HOW TO COMPLETE THIS TASK – Would you set down every entry shown below, precisely as written?

EXERCISE INPUTS –
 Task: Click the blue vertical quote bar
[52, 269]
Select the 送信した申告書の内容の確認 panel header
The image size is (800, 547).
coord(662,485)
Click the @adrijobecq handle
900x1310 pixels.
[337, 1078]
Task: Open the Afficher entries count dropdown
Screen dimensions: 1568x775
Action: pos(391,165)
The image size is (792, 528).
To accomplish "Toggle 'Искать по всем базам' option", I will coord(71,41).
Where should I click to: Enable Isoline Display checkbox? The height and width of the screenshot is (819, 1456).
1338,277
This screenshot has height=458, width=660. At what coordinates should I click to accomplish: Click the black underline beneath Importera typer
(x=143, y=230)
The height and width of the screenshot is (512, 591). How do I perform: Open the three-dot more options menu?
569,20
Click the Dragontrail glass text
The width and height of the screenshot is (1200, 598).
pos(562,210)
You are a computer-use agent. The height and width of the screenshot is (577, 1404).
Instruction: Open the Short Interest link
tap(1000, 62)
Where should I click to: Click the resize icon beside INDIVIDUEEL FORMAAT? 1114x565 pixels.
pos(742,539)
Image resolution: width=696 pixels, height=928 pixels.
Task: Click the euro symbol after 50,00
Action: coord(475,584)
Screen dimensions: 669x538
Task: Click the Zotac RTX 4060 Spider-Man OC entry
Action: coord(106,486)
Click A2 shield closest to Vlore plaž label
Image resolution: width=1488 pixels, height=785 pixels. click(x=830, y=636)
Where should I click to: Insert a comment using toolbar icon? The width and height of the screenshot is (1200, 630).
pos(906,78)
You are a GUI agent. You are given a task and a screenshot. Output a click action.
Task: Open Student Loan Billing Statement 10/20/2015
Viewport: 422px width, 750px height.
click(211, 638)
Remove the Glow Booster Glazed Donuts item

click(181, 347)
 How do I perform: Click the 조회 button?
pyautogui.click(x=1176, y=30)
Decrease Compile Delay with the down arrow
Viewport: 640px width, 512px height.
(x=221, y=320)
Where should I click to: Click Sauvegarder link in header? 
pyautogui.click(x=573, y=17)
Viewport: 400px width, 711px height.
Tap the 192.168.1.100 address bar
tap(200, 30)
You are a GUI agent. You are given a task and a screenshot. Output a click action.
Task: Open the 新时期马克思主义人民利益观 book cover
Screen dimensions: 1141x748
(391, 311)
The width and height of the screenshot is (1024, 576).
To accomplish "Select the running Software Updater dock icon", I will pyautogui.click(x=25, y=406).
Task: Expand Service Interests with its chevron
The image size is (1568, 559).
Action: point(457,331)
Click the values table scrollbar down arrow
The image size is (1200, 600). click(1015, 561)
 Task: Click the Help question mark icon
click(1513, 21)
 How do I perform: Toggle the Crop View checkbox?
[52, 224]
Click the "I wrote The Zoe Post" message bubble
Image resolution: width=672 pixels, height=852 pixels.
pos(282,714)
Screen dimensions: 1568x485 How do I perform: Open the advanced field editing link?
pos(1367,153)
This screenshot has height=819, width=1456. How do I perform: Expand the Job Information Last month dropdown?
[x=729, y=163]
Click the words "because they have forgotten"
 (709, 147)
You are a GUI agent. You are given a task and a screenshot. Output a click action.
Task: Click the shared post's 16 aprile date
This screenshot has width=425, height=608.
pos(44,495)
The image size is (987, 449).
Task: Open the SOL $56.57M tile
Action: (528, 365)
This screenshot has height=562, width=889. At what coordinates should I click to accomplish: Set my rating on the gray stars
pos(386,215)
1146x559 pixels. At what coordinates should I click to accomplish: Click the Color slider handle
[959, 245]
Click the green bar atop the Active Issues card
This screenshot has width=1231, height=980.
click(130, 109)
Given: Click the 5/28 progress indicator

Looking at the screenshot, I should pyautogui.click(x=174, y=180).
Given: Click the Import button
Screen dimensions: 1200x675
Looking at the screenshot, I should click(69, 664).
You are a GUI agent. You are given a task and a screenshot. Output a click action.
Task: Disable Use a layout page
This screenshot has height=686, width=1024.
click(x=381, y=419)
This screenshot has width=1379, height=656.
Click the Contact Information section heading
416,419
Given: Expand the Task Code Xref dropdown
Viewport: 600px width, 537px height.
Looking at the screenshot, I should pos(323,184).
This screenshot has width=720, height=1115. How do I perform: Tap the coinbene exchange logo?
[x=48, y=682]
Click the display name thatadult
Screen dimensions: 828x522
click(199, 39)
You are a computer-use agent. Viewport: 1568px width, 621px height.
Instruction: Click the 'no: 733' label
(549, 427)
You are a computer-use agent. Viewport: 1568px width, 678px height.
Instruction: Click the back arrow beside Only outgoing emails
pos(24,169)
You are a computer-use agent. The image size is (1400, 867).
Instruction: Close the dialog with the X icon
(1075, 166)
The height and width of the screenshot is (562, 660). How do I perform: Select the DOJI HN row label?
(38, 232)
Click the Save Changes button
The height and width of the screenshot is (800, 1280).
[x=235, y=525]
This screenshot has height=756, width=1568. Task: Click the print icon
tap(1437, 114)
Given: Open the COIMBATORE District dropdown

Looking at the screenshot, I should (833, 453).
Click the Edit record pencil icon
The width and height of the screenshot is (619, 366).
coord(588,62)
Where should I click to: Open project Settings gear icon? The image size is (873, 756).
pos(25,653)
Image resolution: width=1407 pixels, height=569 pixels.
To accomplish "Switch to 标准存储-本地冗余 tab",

RESPONSE FOR THIS EXERCISE –
 Task: Click the blue vertical quote bar
[52, 269]
Select the 送信した申告書の内容の確認 panel header
The image size is (800, 547).
coord(662,485)
Click the @adrijobecq handle
900x1310 pixels.
[337, 1078]
Task: Open the Afficher entries count dropdown
Screen dimensions: 1568x775
Action: pos(391,165)
The image size is (792, 528).
To accomplish "Toggle 'Искать по всем базам' option", I will coord(71,41).
Where should I click to: Enable Isoline Display checkbox? The height and width of the screenshot is (819, 1456).
1338,277
This screenshot has height=458, width=660. At what coordinates should I click to accomplish: Click the black underline beneath Importera typer
(x=143, y=230)
The height and width of the screenshot is (512, 591). How do I perform: Open the three-dot more options menu?
569,20
Click the Dragontrail glass text
The width and height of the screenshot is (1200, 598).
pos(562,210)
You are a computer-use agent. The height and width of the screenshot is (577, 1404).
Instruction: Open the Short Interest link
tap(1000, 62)
Where should I click to: Click the resize icon beside INDIVIDUEEL FORMAAT? 1114x565 pixels.
pos(742,539)
Image resolution: width=696 pixels, height=928 pixels.
Task: Click the euro symbol after 50,00
Action: coord(475,584)
Screen dimensions: 669x538
Task: Click the Zotac RTX 4060 Spider-Man OC entry
Action: coord(106,486)
Click A2 shield closest to Vlore plaž label
Image resolution: width=1488 pixels, height=785 pixels. click(x=830, y=636)
Where should I click to: Insert a comment using toolbar icon? The width and height of the screenshot is (1200, 630).
pos(906,78)
You are a GUI agent. You are given a task and a screenshot. Output a click action.
Task: Open Student Loan Billing Statement 10/20/2015
Viewport: 422px width, 750px height.
click(211, 638)
Remove the Glow Booster Glazed Donuts item

click(181, 347)
 How do I perform: Click the 조회 button?
pyautogui.click(x=1176, y=30)
Decrease Compile Delay with the down arrow
Viewport: 640px width, 512px height.
(x=221, y=320)
Where should I click to: Click Sauvegarder link in header? 
pyautogui.click(x=573, y=17)
Viewport: 400px width, 711px height.
Tap the 192.168.1.100 address bar
tap(200, 30)
You are a GUI agent. You are given a task and a screenshot. Output a click action.
Task: Open the 新时期马克思主义人民利益观 book cover
Screen dimensions: 1141x748
(391, 311)
The width and height of the screenshot is (1024, 576).
To accomplish "Select the running Software Updater dock icon", I will pyautogui.click(x=25, y=406).
Task: Expand Service Interests with its chevron
The image size is (1568, 559).
Action: point(457,331)
Click the values table scrollbar down arrow
The image size is (1200, 600). click(1015, 561)
 Task: Click the Help question mark icon
click(1513, 21)
 How do I perform: Toggle the Crop View checkbox?
[52, 224]
Click the "I wrote The Zoe Post" message bubble
Image resolution: width=672 pixels, height=852 pixels.
pos(282,714)
Screen dimensions: 1568x485 How do I perform: Open the advanced field editing link?
pos(1367,153)
This screenshot has height=819, width=1456. How do I perform: Expand the Job Information Last month dropdown?
[x=729, y=163]
Click the words "because they have forgotten"
 (709, 147)
You are a GUI agent. You are given a task and a screenshot. Output a click action.
Task: Click the shared post's 16 aprile date
This screenshot has width=425, height=608.
pos(44,495)
The image size is (987, 449).
Task: Open the SOL $56.57M tile
Action: (528, 365)
This screenshot has height=562, width=889. At what coordinates should I click to accomplish: Set my rating on the gray stars
pos(386,215)
1146x559 pixels. At what coordinates should I click to accomplish: Click the Color slider handle
[959, 245]
Click the green bar atop the Active Issues card
This screenshot has width=1231, height=980.
click(130, 109)
Given: Click the 5/28 progress indicator

Looking at the screenshot, I should pyautogui.click(x=174, y=180).
Given: Click the Import button
Screen dimensions: 1200x675
Looking at the screenshot, I should click(69, 664).
You are a GUI agent. You are given a task and a screenshot. Output a click action.
Task: Disable Use a layout page
This screenshot has height=686, width=1024.
click(x=381, y=419)
This screenshot has width=1379, height=656.
Click the Contact Information section heading
416,419
Given: Expand the Task Code Xref dropdown
Viewport: 600px width, 537px height.
Looking at the screenshot, I should pos(323,184).
This screenshot has width=720, height=1115. How do I perform: Tap the coinbene exchange logo?
[x=48, y=682]
Click the display name thatadult
Screen dimensions: 828x522
click(199, 39)
You are a computer-use agent. Viewport: 1568px width, 621px height.
Instruction: Click the 'no: 733' label
(549, 427)
You are a computer-use agent. Viewport: 1568px width, 678px height.
Instruction: Click the back arrow beside Only outgoing emails
pos(24,169)
You are a computer-use agent. The image size is (1400, 867).
Instruction: Close the dialog with the X icon
(1075, 166)
The height and width of the screenshot is (562, 660). How do I perform: Select the DOJI HN row label?
(38, 232)
Click the Save Changes button
The height and width of the screenshot is (800, 1280).
[x=235, y=525]
This screenshot has height=756, width=1568. Task: Click the print icon
tap(1437, 114)
Given: Open the COIMBATORE District dropdown

Looking at the screenshot, I should (833, 453).
Click the Edit record pencil icon
The width and height of the screenshot is (619, 366).
coord(588,62)
Where should I click to: Open project Settings gear icon? The image size is (873, 756).
pos(25,653)
Image resolution: width=1407 pixels, height=569 pixels.
To accomplish "Switch to 标准存储-本地冗余 tab",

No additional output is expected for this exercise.